The technology is not yet ready for use outside the lab, experts said, but the new study is an important step forward, providing dramatic evidence that brain-controlled prosthetics are within reach.
“It is a spectacular result, in many respects,” said John Kalaska, a neuroscientist at the University of Montreal who was not involved in the study, “and really the logical next step in the development of this technology. This is the kind of work that has to be done, and it’s further confirmation of the feasibility of using this kind of approach to give paralyzed people some degree of autonomy.”
The two people in this study, a 58-year-old woman and a 66-year-old man, are quadriplegic, unable to use their limbs as a result of strokes years ago.
Each had a tiny sensor about the size of a baby aspirin injected just below the skull, in an area of the motor cortex known to be active when people move their arms or hands. They learned to move a robotic arm, mounted at shoulder height on a dolly next to them, by watching the researchers move the arm and imagining they were actually controlling it.
The sensor — a chip of silicon with 96 pinprick electrodes connecting to a patch of neurons — transmitted those neurons’ firing patterns from this imaginary movement to a computer, through a wire. The computer recorded the patterns, then translated them into an electronic command: Move left, now down, now right.

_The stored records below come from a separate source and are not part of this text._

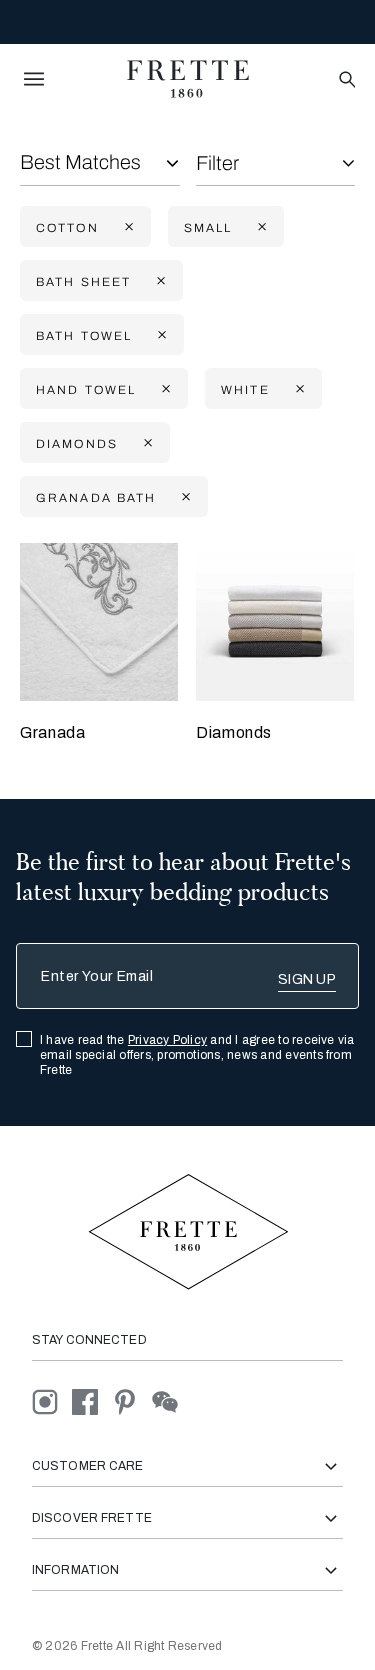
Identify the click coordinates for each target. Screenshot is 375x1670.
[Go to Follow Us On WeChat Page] (170, 1401)
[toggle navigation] (34, 79)
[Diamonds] (275, 622)
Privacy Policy (167, 1040)
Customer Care (88, 1466)
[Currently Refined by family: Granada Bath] (184, 497)
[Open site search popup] (345, 80)
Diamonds (234, 732)
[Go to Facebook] (92, 1401)
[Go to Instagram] (52, 1401)
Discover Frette (92, 1518)
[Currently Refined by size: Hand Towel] (164, 389)
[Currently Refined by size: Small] (260, 227)
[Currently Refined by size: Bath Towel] (160, 335)
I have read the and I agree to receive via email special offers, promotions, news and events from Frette (197, 1055)
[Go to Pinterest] (132, 1401)
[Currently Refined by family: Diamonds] (146, 443)
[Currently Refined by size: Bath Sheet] (159, 281)
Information (75, 1570)
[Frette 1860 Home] (188, 79)
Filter (217, 163)
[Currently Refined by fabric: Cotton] (127, 227)
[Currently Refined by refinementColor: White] (298, 389)
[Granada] (99, 622)
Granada (52, 732)
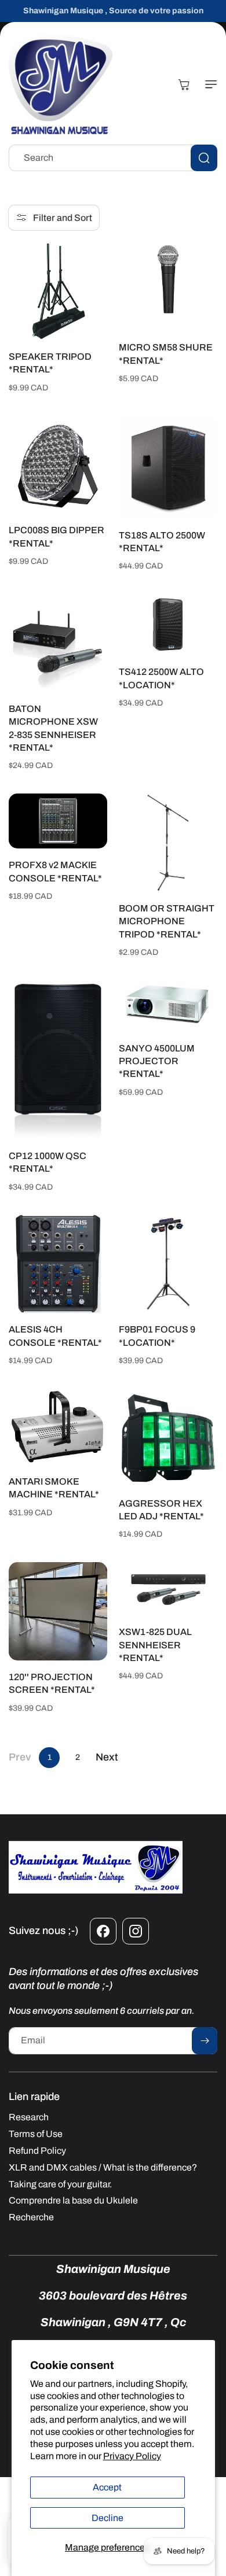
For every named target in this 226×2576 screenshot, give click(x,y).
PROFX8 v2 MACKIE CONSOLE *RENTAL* (55, 871)
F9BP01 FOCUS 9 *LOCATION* (157, 1335)
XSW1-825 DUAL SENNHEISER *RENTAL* (155, 1645)
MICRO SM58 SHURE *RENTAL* (166, 353)
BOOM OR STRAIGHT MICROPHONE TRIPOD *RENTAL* (166, 921)
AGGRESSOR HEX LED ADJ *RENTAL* (161, 1510)
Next (107, 1757)
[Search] (204, 158)
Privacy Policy (132, 2456)
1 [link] (50, 1757)
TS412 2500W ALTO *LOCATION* (161, 678)
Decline (107, 2518)
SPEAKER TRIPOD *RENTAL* (50, 363)
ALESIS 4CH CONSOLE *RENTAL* (55, 1335)
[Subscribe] (204, 2040)
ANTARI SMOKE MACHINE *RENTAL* (54, 1488)
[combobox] (113, 158)
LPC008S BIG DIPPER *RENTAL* (56, 536)
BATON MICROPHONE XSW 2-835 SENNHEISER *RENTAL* (53, 728)
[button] (208, 84)
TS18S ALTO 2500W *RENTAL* (162, 541)
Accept (107, 2487)
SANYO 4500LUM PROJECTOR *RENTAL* (157, 1061)
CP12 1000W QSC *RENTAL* (47, 1162)
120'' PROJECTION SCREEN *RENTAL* (52, 1683)
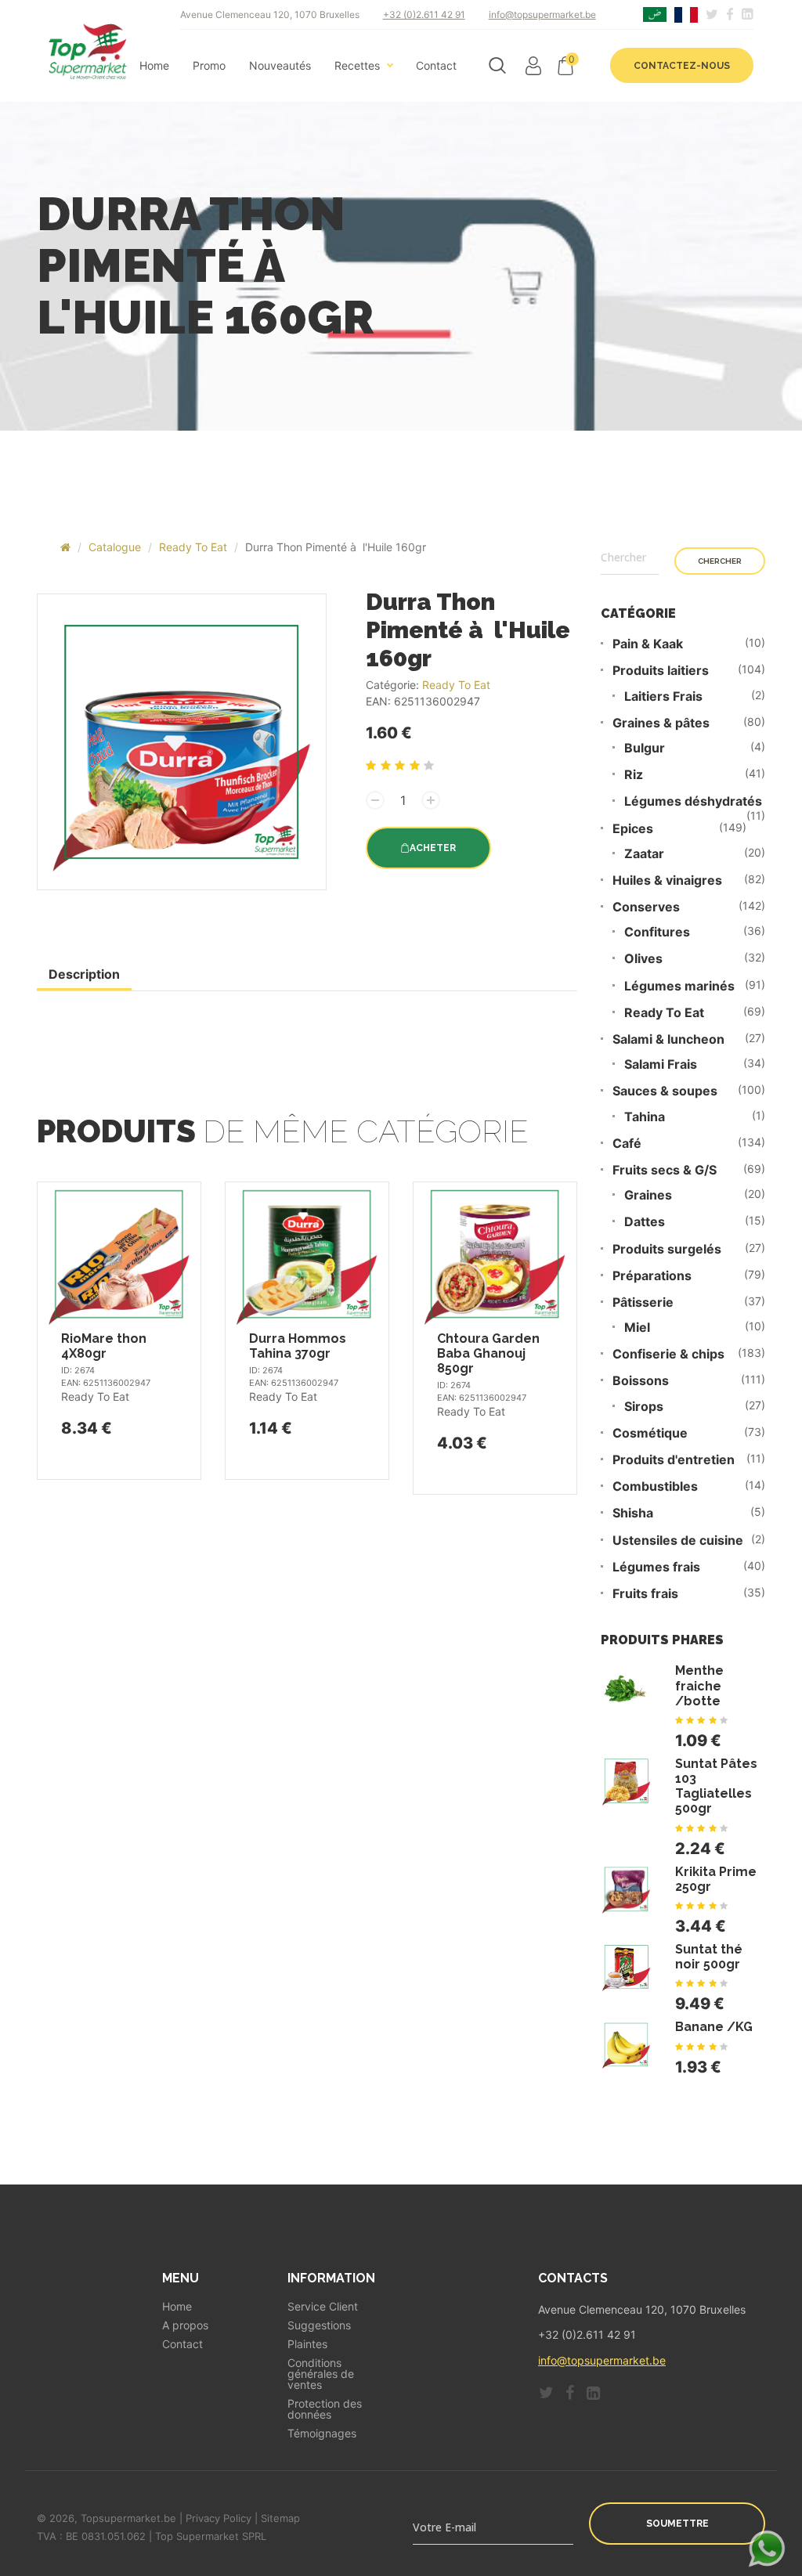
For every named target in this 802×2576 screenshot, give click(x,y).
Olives (643, 958)
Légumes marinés (679, 986)
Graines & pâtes (661, 723)
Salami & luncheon (668, 1039)
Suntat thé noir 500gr (708, 1957)
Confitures (657, 932)
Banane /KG (714, 2026)
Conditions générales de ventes (320, 2374)
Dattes (644, 1221)
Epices (632, 828)
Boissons (640, 1380)
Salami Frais (660, 1064)
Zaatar (644, 853)
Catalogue (115, 547)
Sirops (643, 1406)
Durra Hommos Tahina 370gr (297, 1346)
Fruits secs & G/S (664, 1170)
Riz (633, 774)
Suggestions (319, 2325)
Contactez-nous (682, 65)
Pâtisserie (643, 1302)
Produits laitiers (660, 670)
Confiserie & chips (668, 1354)
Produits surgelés (666, 1249)
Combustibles (655, 1486)
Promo (209, 65)
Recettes (357, 65)
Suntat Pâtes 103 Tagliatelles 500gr (716, 1786)
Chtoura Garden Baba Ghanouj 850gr (488, 1353)
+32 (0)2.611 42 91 (424, 14)
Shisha (632, 1513)
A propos (185, 2325)
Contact (436, 65)
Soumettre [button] (677, 2523)
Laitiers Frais (663, 696)
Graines (648, 1195)
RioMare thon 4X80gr (103, 1346)
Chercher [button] (720, 561)
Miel (637, 1327)
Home (154, 65)
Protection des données (324, 2409)
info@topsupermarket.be (542, 14)
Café (626, 1143)
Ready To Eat (193, 547)
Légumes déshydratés (693, 801)
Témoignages (321, 2433)
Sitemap (280, 2518)
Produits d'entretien (673, 1459)
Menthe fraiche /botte (699, 1685)
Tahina (644, 1116)
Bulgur (644, 748)
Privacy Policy (218, 2518)
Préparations (652, 1275)
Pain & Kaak (647, 644)
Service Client (322, 2306)
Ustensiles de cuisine (677, 1540)
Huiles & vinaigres (667, 880)
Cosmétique (650, 1433)
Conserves (646, 907)
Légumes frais (656, 1567)
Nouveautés (280, 65)
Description (84, 974)
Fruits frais (645, 1593)
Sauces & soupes (664, 1091)
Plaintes (307, 2344)
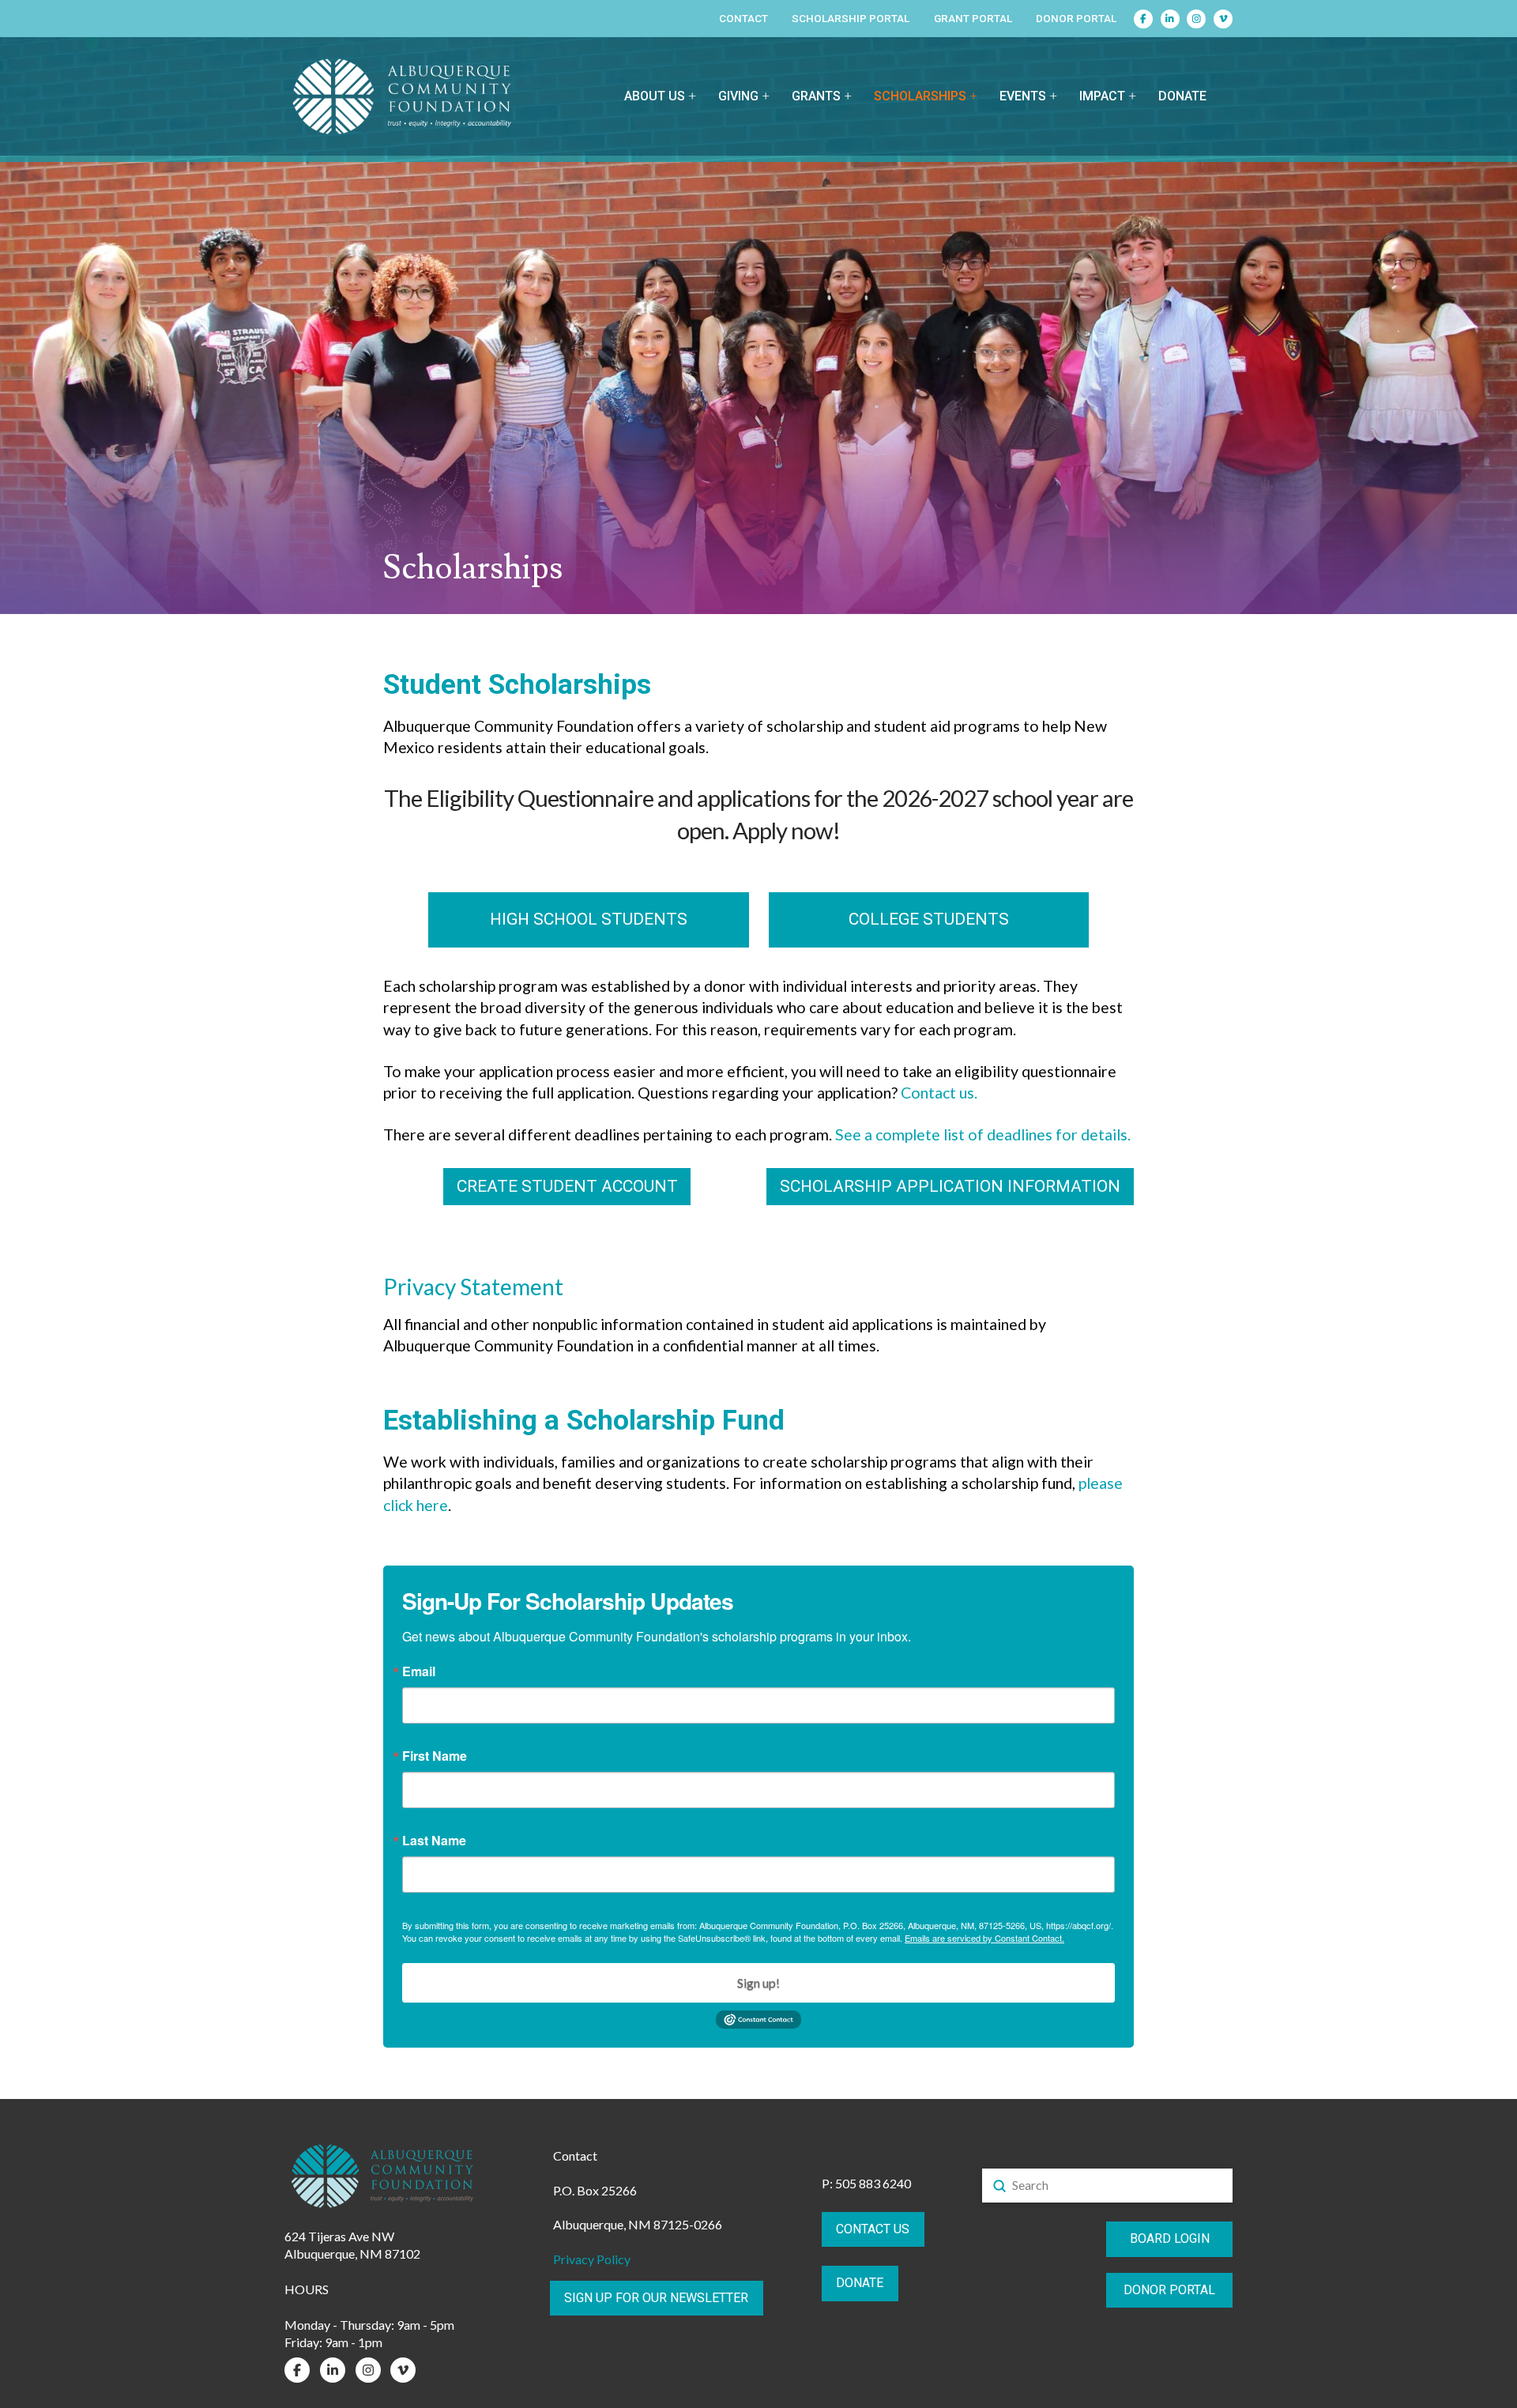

With a little training, the two participants took control of the arm. It was the first time the man had used a limb of any kind in three years, and the first time in 15 years for the woman. Both were able to move the robotic arm and hand skillfully enough to pick up foam objects.
“It was encouraging to see that, 15 years after the brain was disconnected from the limbs, it was still able to generate all the neural activity necessary to make movements,” John P. Donoghue, a neuroscientist at Brown University and the study’s senior author, said in a conference call on Tuesday.
His co-authors included Dr. Hochberg, who is also affiliated with Brown and with Massachusetts General Hospital, and Patrick van der Smagt, of the Institute of Robotics and Mechatronics, in Germany.
The researchers still have many hurdles to clear before this technology becomes practical in the real world, experts said. The equipment used in the study is bulky, and the movements made with the robot are still crude. And the silicon implants generally break down over time (though the woman in the study has had hers for more than five years, and it is still effective).
No one has yet demonstrated an effective wireless system, nor perfected one that could bypass the robotics altogether — transmitting brain signals directly to muscles — in a way that allows for complex movements.
In an editorial accompanying the study, Andrew Jackson of the Institute of Neuroscience at Newcastle University wrote that economics might be the largest obstacle: “It remains to be seen whether a neural-interface system that will be of practical use to patients with diverse clinical needs can become a commercially viable proposition.”
But all agree that the new study — and the look on the paralyzed woman’s face when she served herself a sip of coffee — should give researchers the incentive and confidence to solve these problems.
The ultimate goal, Dr. Donoghue said, is to develop a system that is so effective and discreet that people with brain injuries “can interact with the environment without anyone knowing they’re using a brain-machine interface.”